Avant même que Mazen et moi décidions de nous marier, nous discutions, évidemment comme bien des couples, de prénoms de bébés. Je pensais que le processus du choix d’un prénom serait long et difficile; Ça n’a pas du tout été le cas. On était entièrement sur la même longueur d’ondes et on savait clairement ce qu’on ne voulait pas pour nos futurs enfants : être étiquetés. Ainsi, en un après-midi au centre d’achat, on avait déjà sélectionné un prénom de garçon et un de fille. Pas si pire comme début, quand même.

Fast-forward à quelques années plus tard, suite à l’apparition d’une deuxième barre rosée sur un petit test de grossesse un lundi matin: la discussion du choix du prénom revient inévitablement. Notre opinion n’ayant pas changé, on était toujours d’accord sur le fait que nous ne voulions pas d’un prénom qui attirerait du mépris et du jugement à notre futur héritier. En plus de cela, Mazen et moi avions des critères assez précis quant au prénom de nos enfants. Tout d’abord, comme j’ai mentionné plus haut, un prénom qui ne soit ni arabe, ni québécois, ni africain, ni chinois, ni etc…vous avez compris le principe. Un prénom qui n’est rattaché à aucune origine ethnique, tout simplement pour qu’on ne puisse pas les rattacher à celle-ci. Pour Mazen et moi, il était important que nos filles se sentent libres de leurs origines. Non pas que nous ayons été victimes nous-mêmes de profilage racial (je n’ai jamais eu de difficulté à me trouver un emploi à cause de mon prénom, ni mon mari d’ailleurs) mais plutôt pour l’éviter. Ensuite, nous voulions un prénom qui se prononce aussi bien en français qu’en arabe et en anglais. Puis, un prénom original, simplement pour qu’ils ne se retrouvent pas en classe avec 10 autres enfants du même nom. Et finalement, pas de deuxième ou troisième prénom, parce que nous trouvons ça lourd, et parce que je traîne deux boulets à mes pieds depuis ma naissance, merci maman et papa, avec les prénoms très IN de mes grands-mères (shout out to my homies G and K).

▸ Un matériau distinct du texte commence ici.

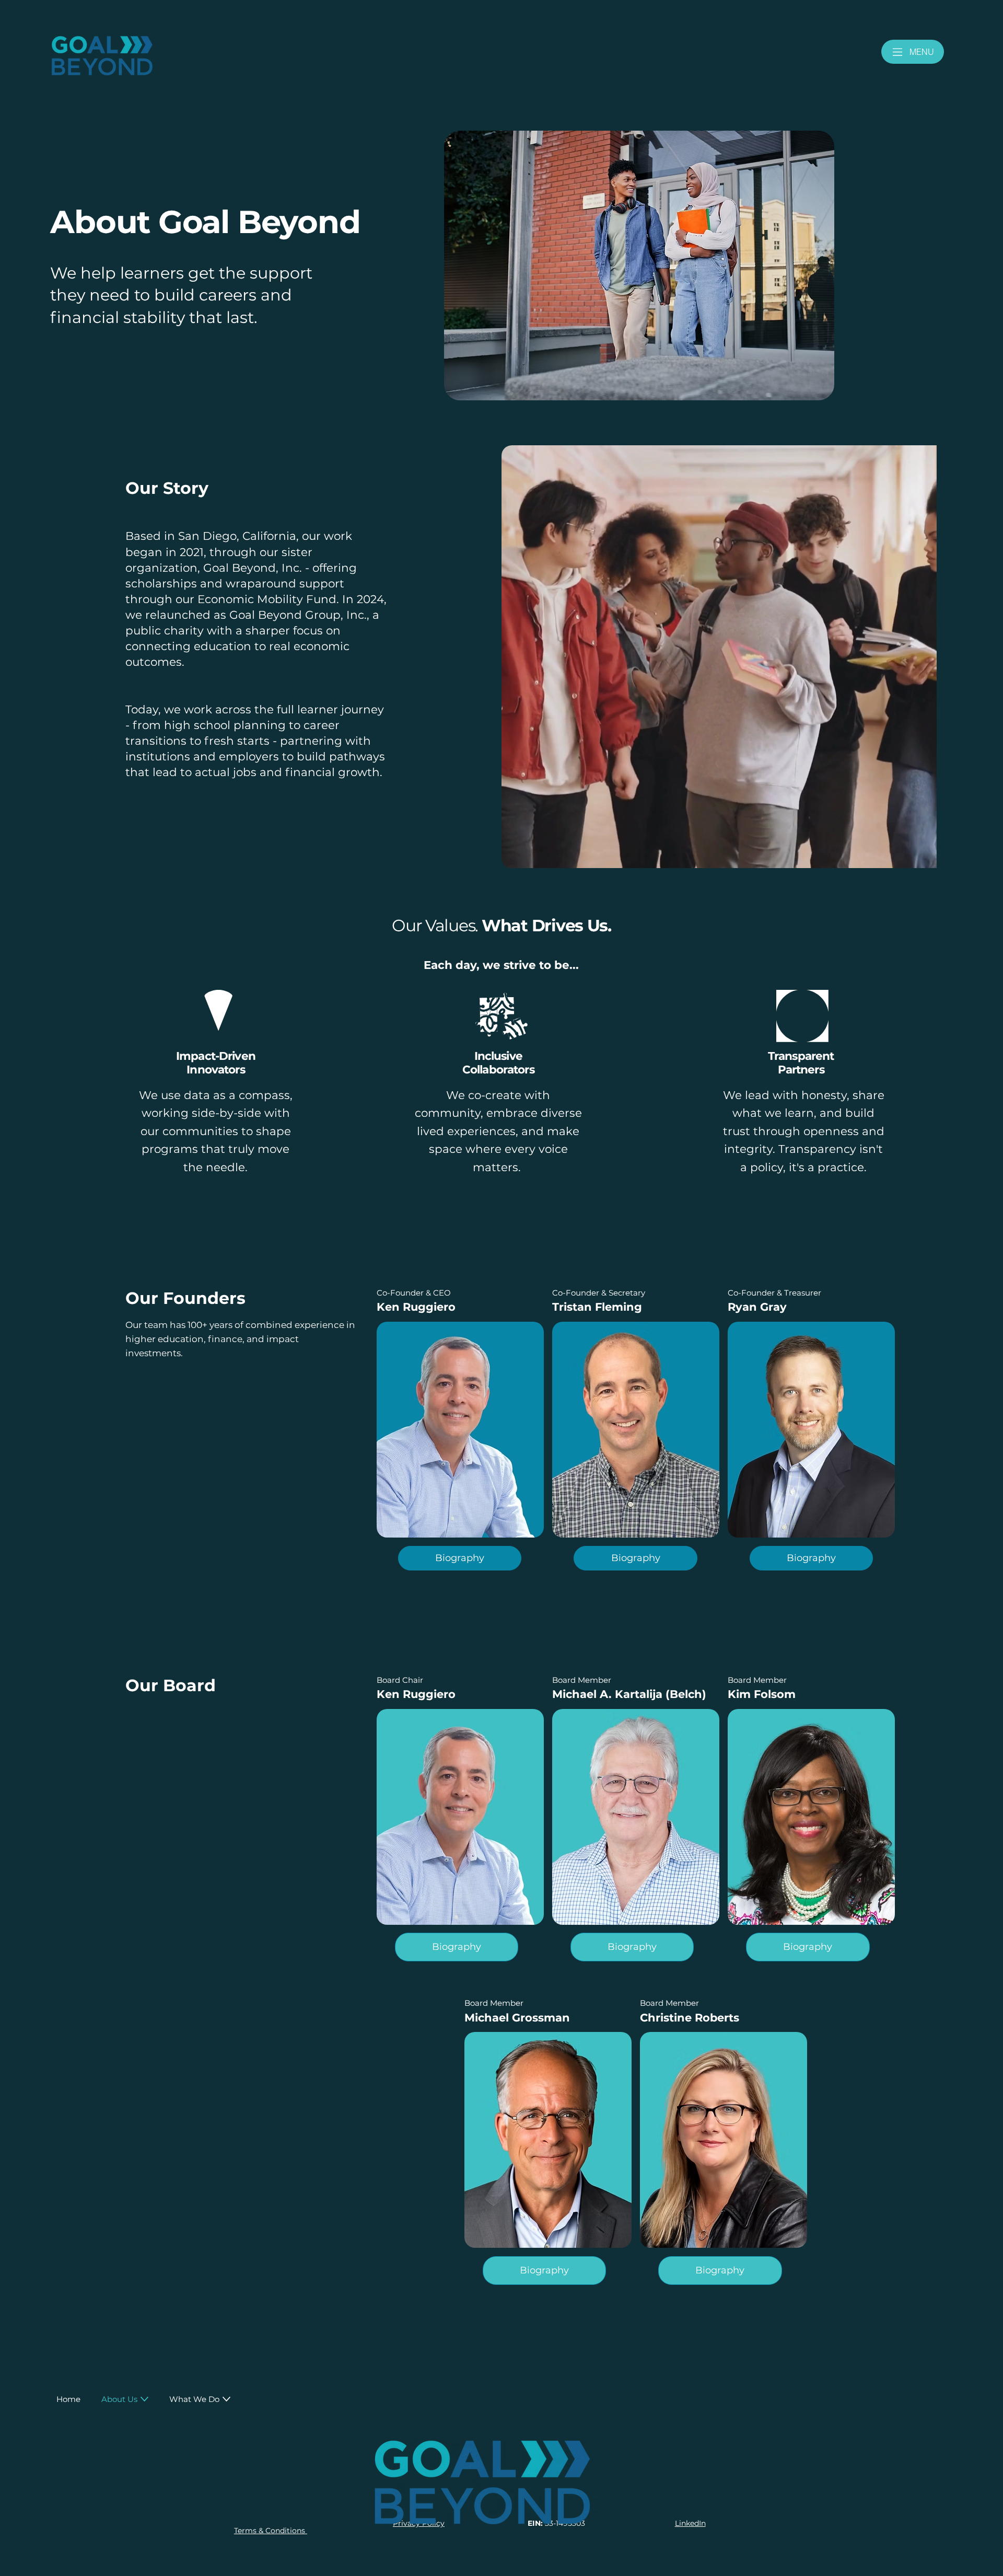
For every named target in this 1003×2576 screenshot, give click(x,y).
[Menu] (898, 52)
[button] (456, 1947)
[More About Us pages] (144, 2399)
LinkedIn (690, 2523)
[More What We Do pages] (226, 2399)
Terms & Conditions (270, 2530)
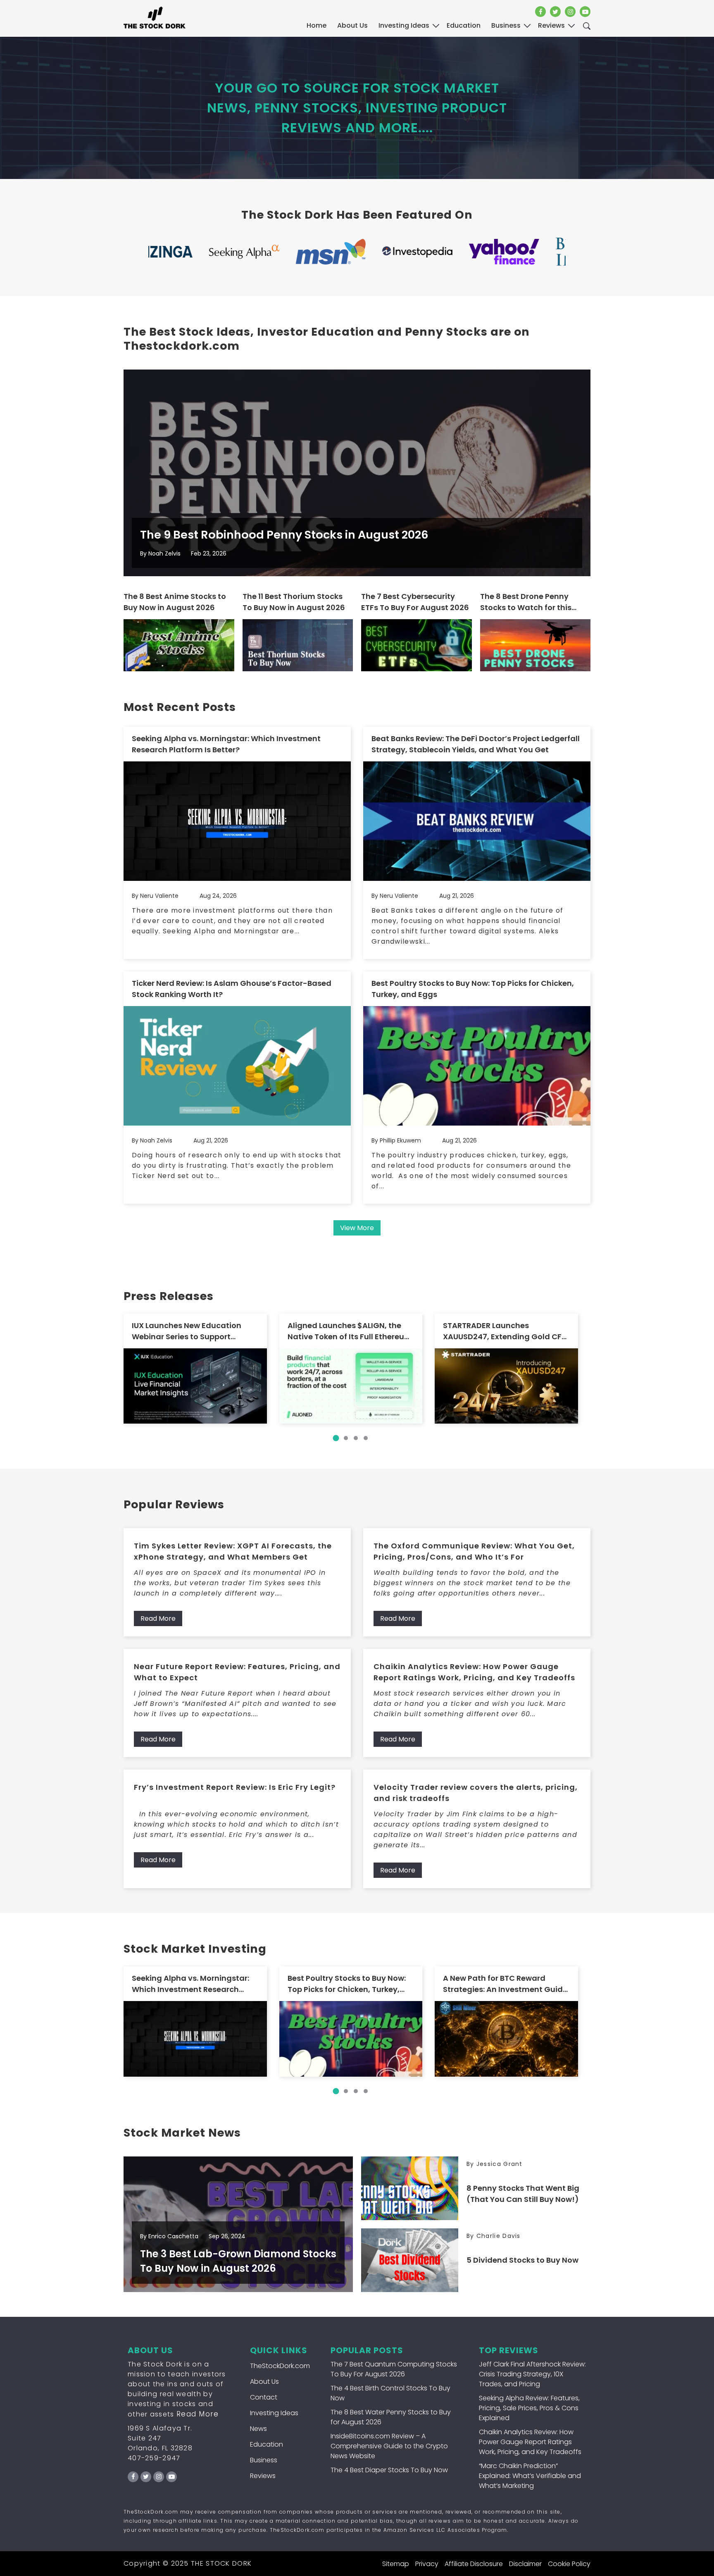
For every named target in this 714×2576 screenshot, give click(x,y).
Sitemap (395, 2564)
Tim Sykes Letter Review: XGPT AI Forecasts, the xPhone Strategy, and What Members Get (233, 1551)
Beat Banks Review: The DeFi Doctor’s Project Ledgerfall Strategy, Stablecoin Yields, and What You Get (475, 744)
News (258, 2428)
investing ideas (403, 25)
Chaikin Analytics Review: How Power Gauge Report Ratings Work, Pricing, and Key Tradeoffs (474, 1672)
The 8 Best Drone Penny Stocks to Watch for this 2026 (525, 602)
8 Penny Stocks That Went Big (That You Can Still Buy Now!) (522, 2193)
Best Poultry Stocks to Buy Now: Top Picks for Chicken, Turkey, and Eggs (472, 988)
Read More (158, 1618)
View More (357, 1228)
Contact (263, 2397)
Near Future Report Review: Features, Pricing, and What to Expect (237, 1672)
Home (316, 25)
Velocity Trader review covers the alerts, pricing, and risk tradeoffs (476, 1792)
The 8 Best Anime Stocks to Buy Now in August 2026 (175, 602)
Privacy (426, 2564)
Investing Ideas (274, 2413)
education (464, 25)
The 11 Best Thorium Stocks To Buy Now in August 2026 (294, 602)
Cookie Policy (569, 2564)
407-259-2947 (154, 2458)
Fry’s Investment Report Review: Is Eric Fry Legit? (235, 1787)
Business (263, 2460)
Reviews (263, 2476)
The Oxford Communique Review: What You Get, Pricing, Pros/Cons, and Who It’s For (474, 1551)
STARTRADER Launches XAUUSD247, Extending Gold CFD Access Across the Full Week (505, 1331)
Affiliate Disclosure (474, 2564)
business (506, 25)
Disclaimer (525, 2564)
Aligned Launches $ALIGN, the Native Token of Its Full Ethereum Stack (350, 1331)
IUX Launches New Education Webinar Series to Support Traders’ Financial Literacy (186, 1331)
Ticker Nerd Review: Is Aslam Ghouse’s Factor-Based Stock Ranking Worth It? (231, 988)
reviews (551, 25)
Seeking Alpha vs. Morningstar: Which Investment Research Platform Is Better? (226, 744)
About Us (352, 25)
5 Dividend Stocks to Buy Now (522, 2260)
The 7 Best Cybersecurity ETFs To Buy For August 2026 (415, 602)
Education (266, 2444)
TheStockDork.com (280, 2366)
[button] (335, 1438)
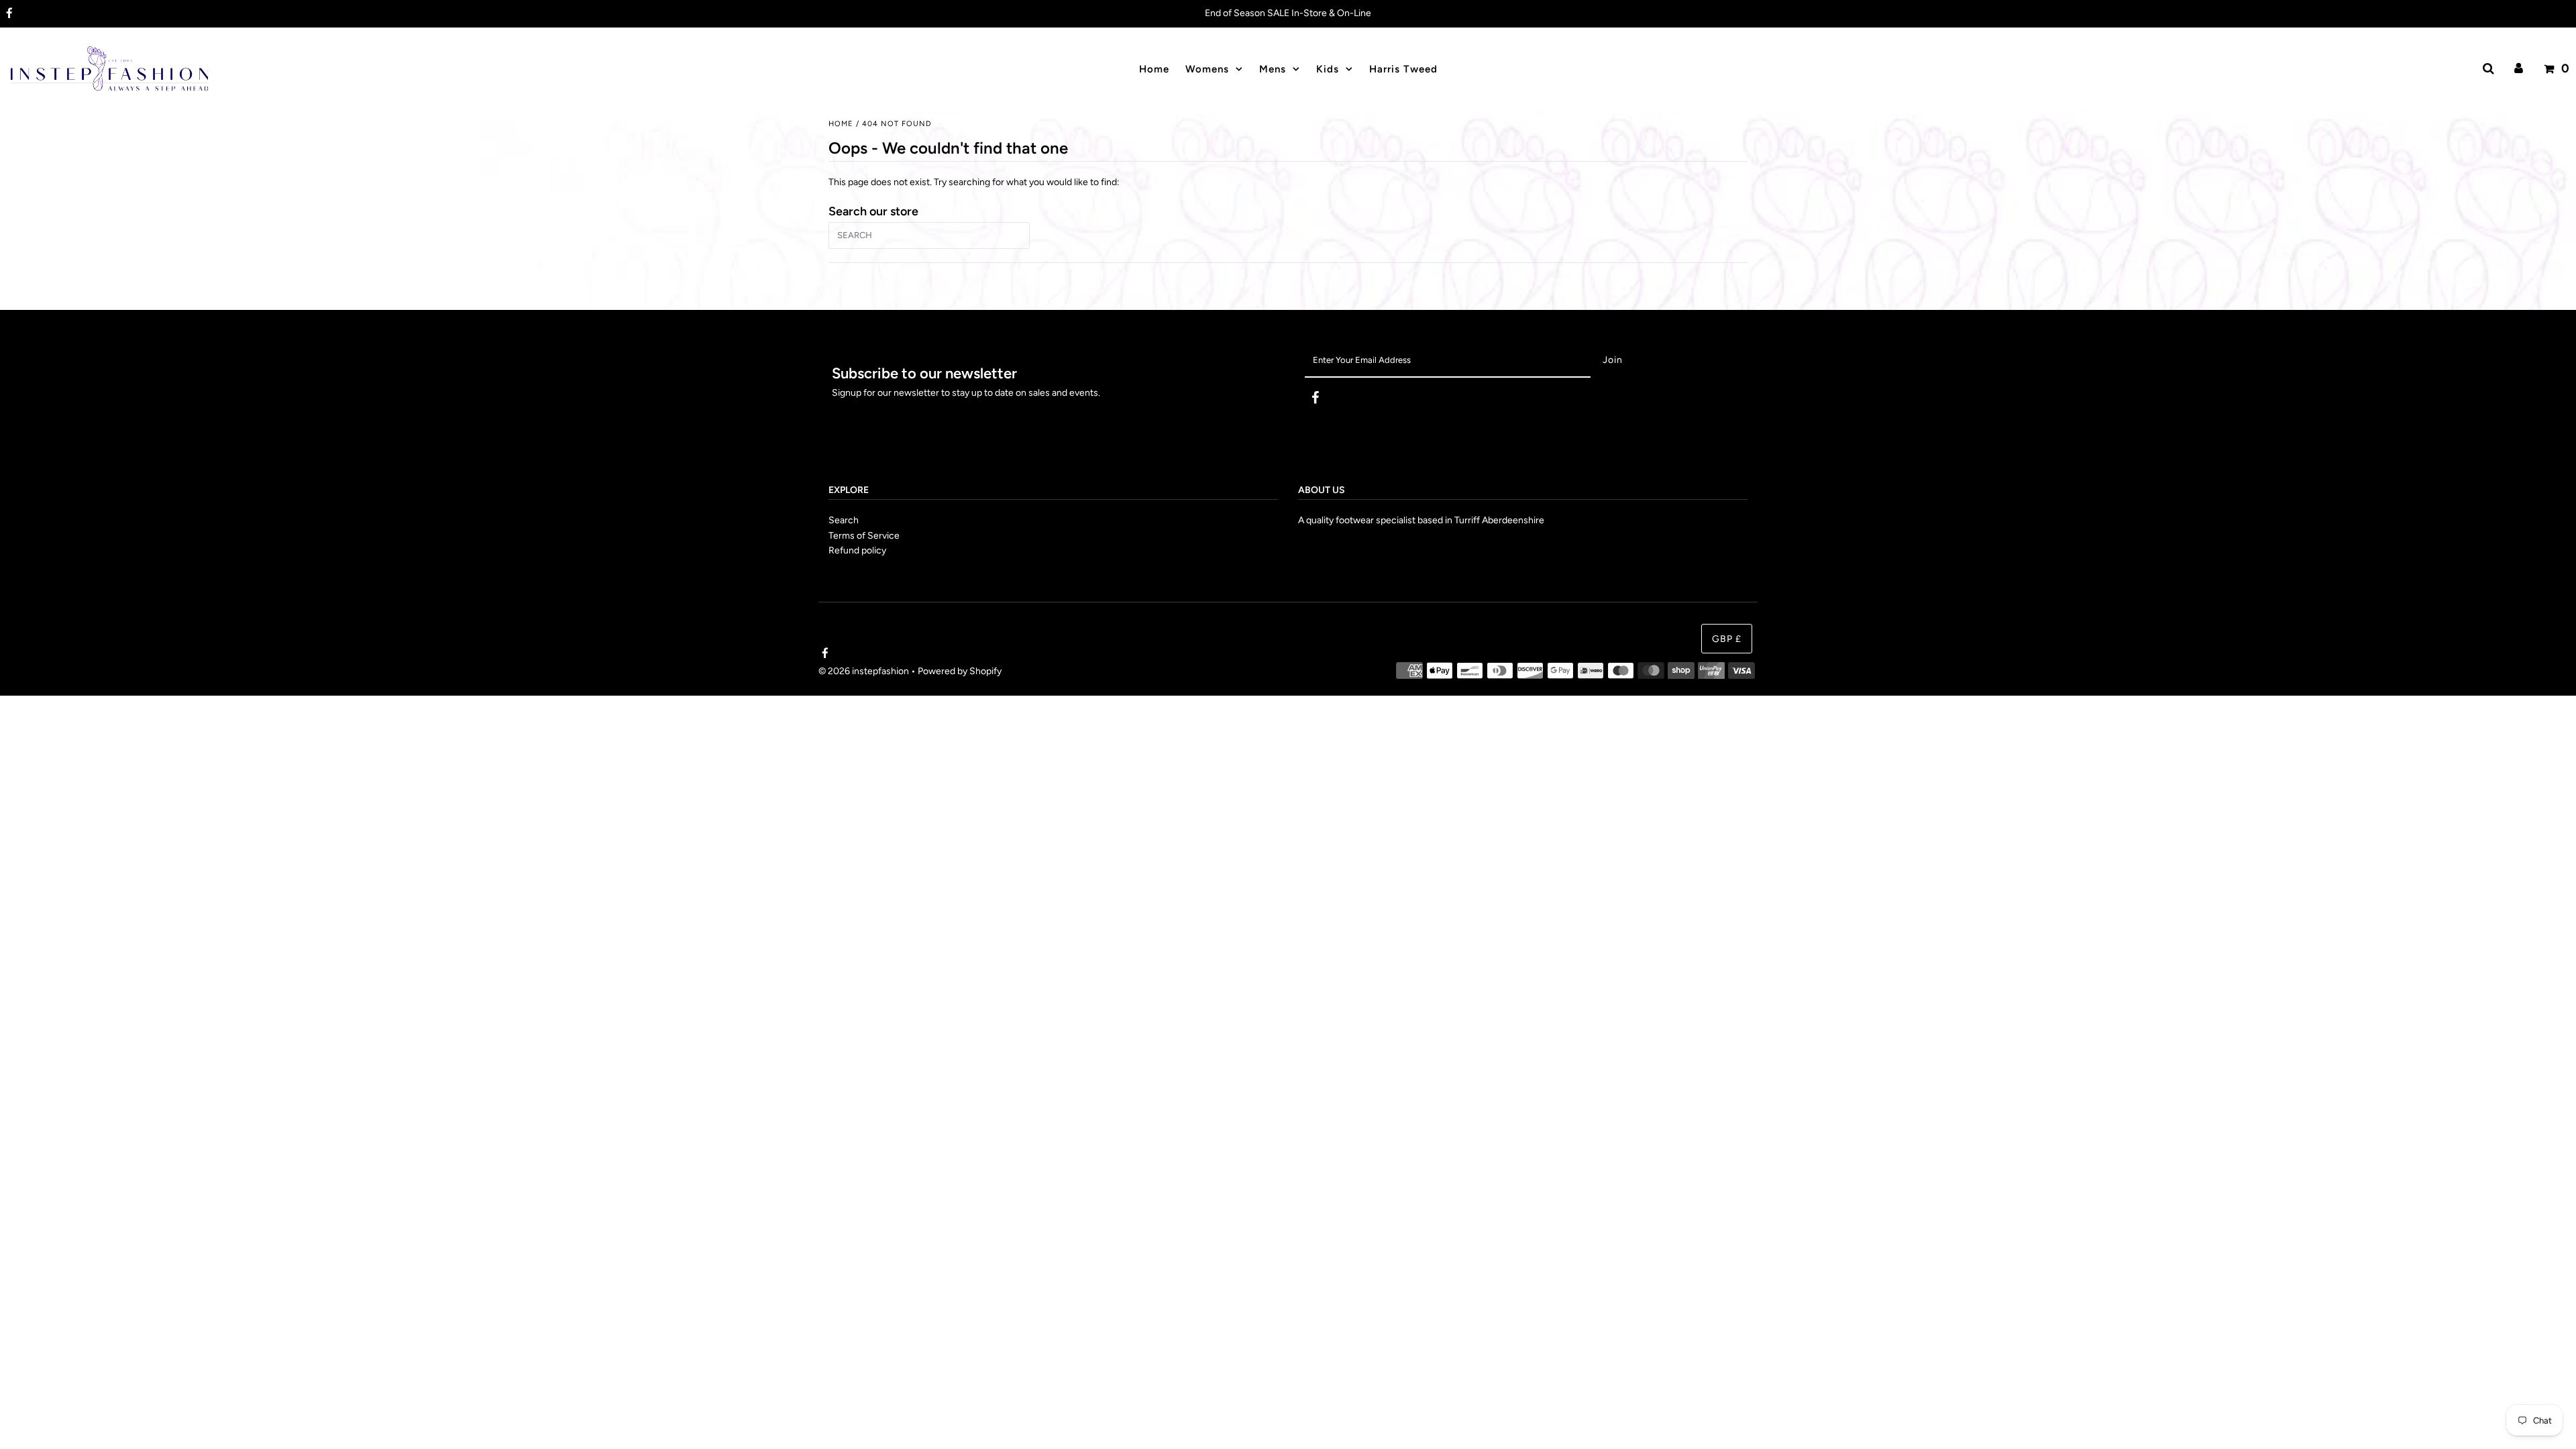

Le jour J arriva et malgré que tout le long de ma grossesse nous avions annoncé que bébé s’appellerait Lilyann, nous fûmes fusillés par les commentaires plutôt négatifs de notre entourage. Traditionnellement parlant, dans la communauté, il est mal vu de ne pas nommer nos enfants par les prénoms «arabes»/religieux. Et je peux comprendre qu’après des années et des années de Mohamad et de Fatima, ma Lilyann vient briser un cycle sécurisant, surtout pour des grands-parents immigrés au Québec qui tiennent à ce que leurs petits-enfants soient attachés à leur culture d’origine. On a dû, en tant que nouveaux parents, s’asseoir avec certains membres de nos familles pour leur expliquer pourquoi chaque maudit-prénom qu’ils nous proposaient, aussi beaux soient-ils, ne nous plaisaient pas.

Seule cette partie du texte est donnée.